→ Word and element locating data
+ + +

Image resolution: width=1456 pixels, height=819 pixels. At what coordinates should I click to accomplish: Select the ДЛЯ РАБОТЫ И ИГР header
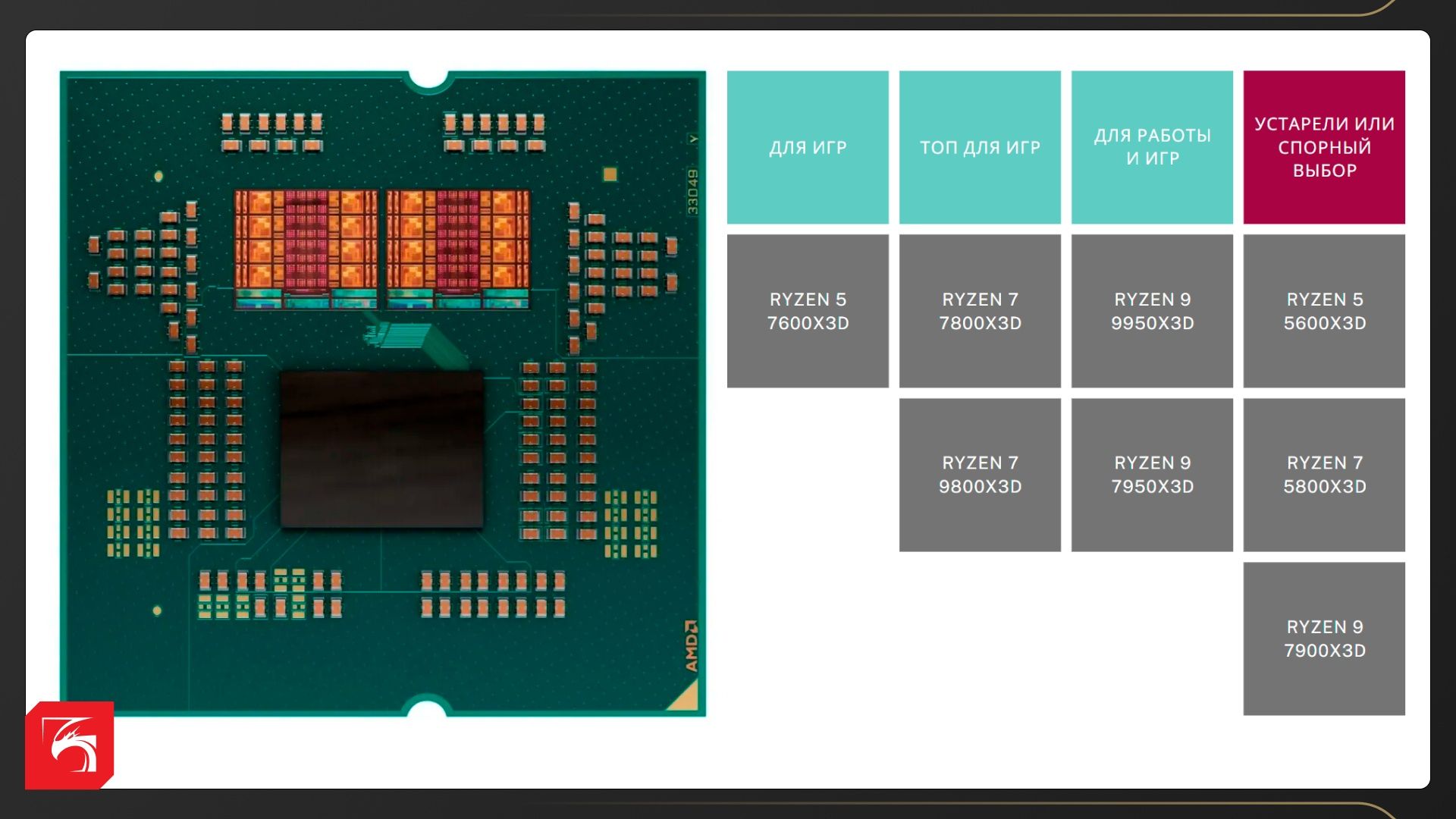(1152, 147)
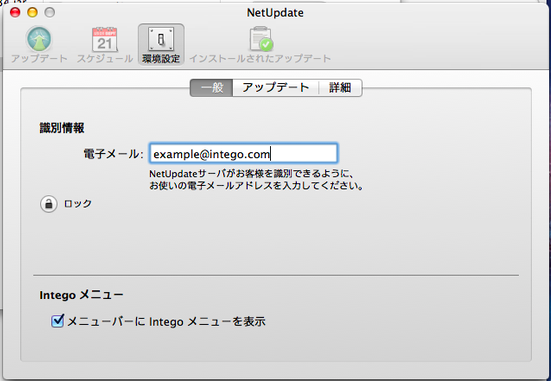Close the NetUpdate window with red button
This screenshot has height=381, width=551.
click(15, 13)
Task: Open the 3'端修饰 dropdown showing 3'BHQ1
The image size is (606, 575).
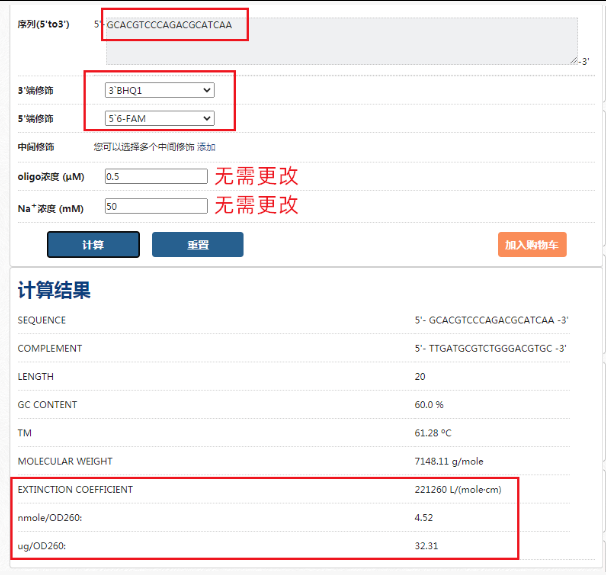Action: (160, 90)
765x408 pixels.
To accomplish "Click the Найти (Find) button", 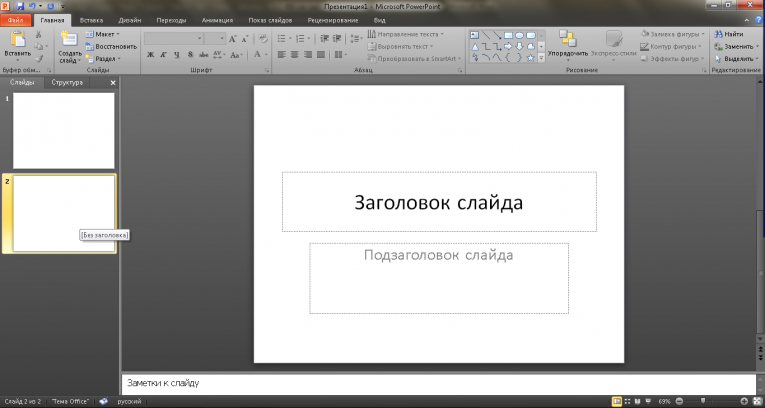I will click(728, 34).
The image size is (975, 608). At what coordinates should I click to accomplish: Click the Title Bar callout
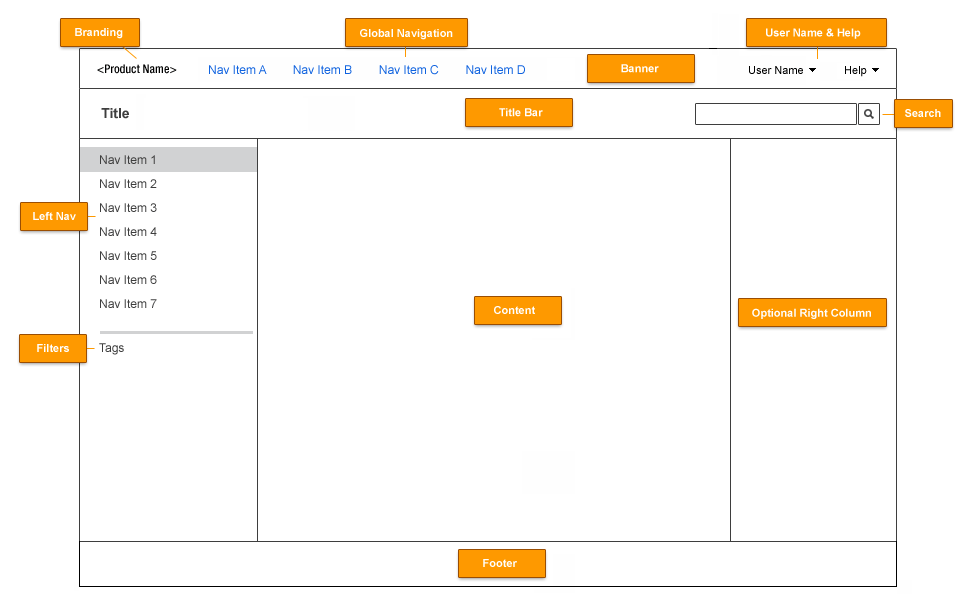coord(518,112)

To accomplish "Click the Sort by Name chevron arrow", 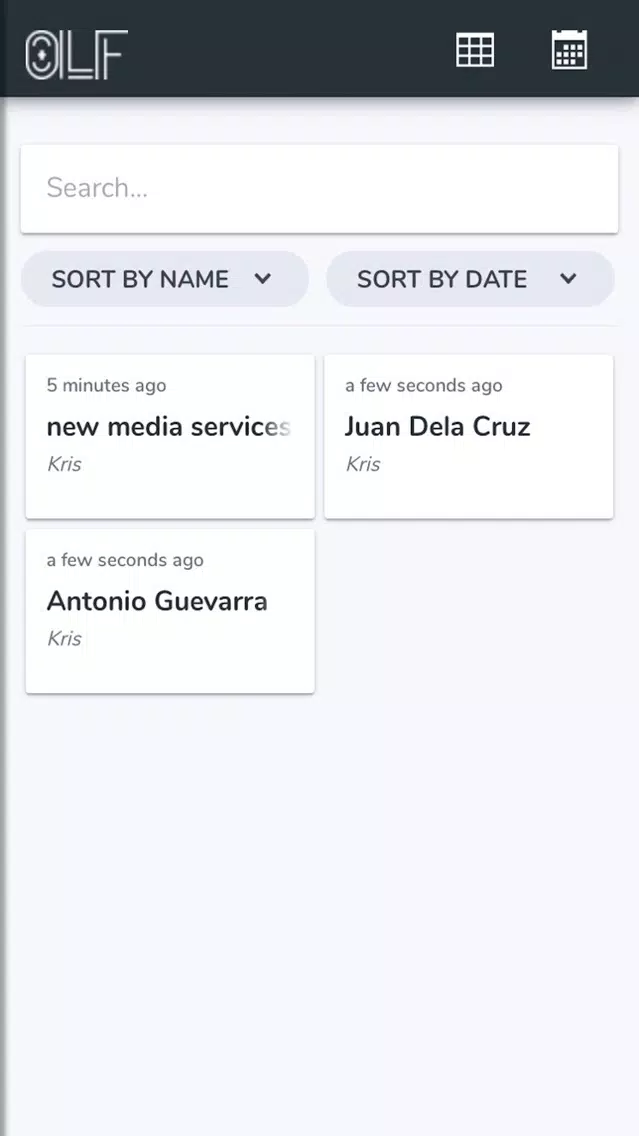I will (x=263, y=279).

+ + +

→ Problem to work on
Extract every line of the rows above that contains the word "what", treating uppercase and lowercase letters as distinct.

→ Exercise solution
Image resolution: width=1456 pixels, height=819 pixels. At what coordinates should I click to accomplish: Select the ДЛЯ РАБОТЫ И ИГР header
The image size is (975, 608). At what coordinates should I click to accomplish: Click the Title Bar callout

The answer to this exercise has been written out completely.